Artist

Charles Earland

Genre: Jazz ,Soul Jazz ,Hard Bop ,Jazz-Funk ,Mainstream Jazz ,Jazz Blues
Origin: U.S.A
Active: 1966 - 1999
Listen on Coda
Charles Earland found his footing as the influential wave of soul-jazz organists from the 1960s drew to a close, attracting a wide audience and steady radio exposure through multiple Prestige releases. Although shaped by the approaches of Jimmy Smith and Jimmy McGriff, he developed a distinctive swinging, technically agile, and light-textured keyboard touch paired with one of the strongest walking-bass pedal techniques available. While not a trailblazer in the idiom, Earland delivered fiery performances at his peak.

His earliest musical forays involved secretly practicing on his father’s alto saxophone during childhood, followed in high school by baritone saxophone duties in a Philadelphia ensemble that included guitarist Pat Martino, tenor saxophonist Lew Tabackin, and trumpeter Frankie Avalon. After performing with the Temple University band, he spent three years touring as a tenor saxophonist alongside McGriff, during which he grew captivated by the organist’s style and began teaching himself the Hammond B-3 during breaks between sets. Once McGriff dismissed him from the band, Earland committed fully to the organ and assembled a trio featuring Martino and drummer Bobby Durham. His initial recordings appeared on the Choice label in 1966; he then spent 1968–1969 with Lou Donaldson, contributing to two albums before securing a solo contract with Prestige.

Earland’s debut Prestige album, Black Talk!, emerged as a commercial landmark in the soul-jazz repertoire, highlighted by an unexpectedly potent reading of the Spiral Starecase pop/rock single “More Today Than Yesterday” that dominated jazz airwaves in 1969. He went on to record eight additional Prestige albums, including one that introduced the then-unknown Philadelphia saxophonist Grover Washington, Jr., before moving to Muse and later obtaining deals with Mercury and Columbia. With the organ-trio format fading from prominence, Earland embraced synthesizers and shifted toward pop and disco material in partnership with his wife, singer and songwriter Sheryl Kendrick.
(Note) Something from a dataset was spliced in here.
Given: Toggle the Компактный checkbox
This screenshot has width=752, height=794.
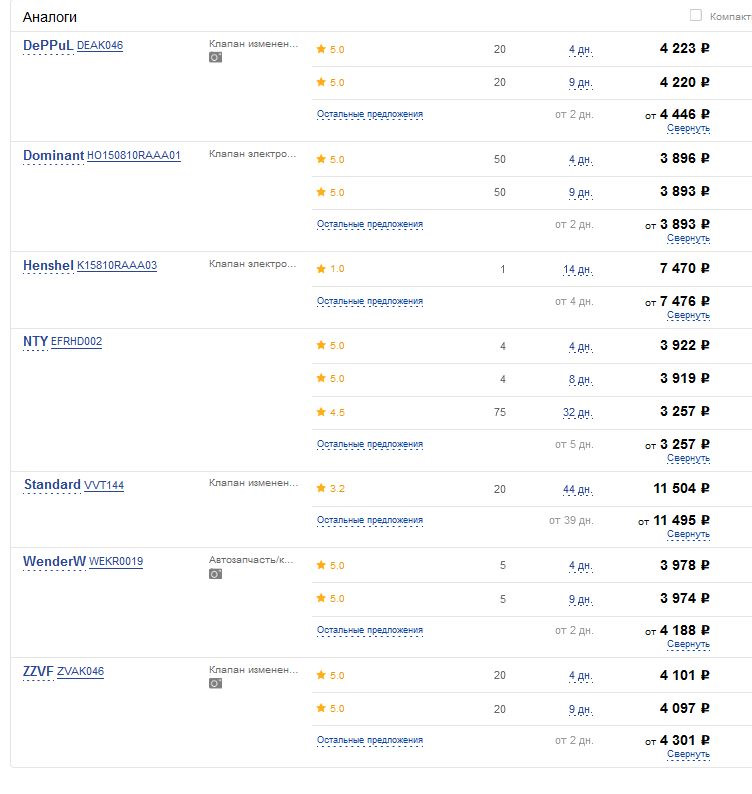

Following Kendrick’s death from sickle-cell anemia in 1985, Earland withdrew from performance for a period, yet a late-1980s engagement at the Chickrick House on Chicago’s South Side prompted his return to the Hammond B-3. Two strong Milestone albums recapturing the classic soul-jazz approach followed, and during the 1990s he rejoined the Muse roster. Earland succumbed to heart failure on December 11, 1999, the day after a performance in Kansas City; he was 58.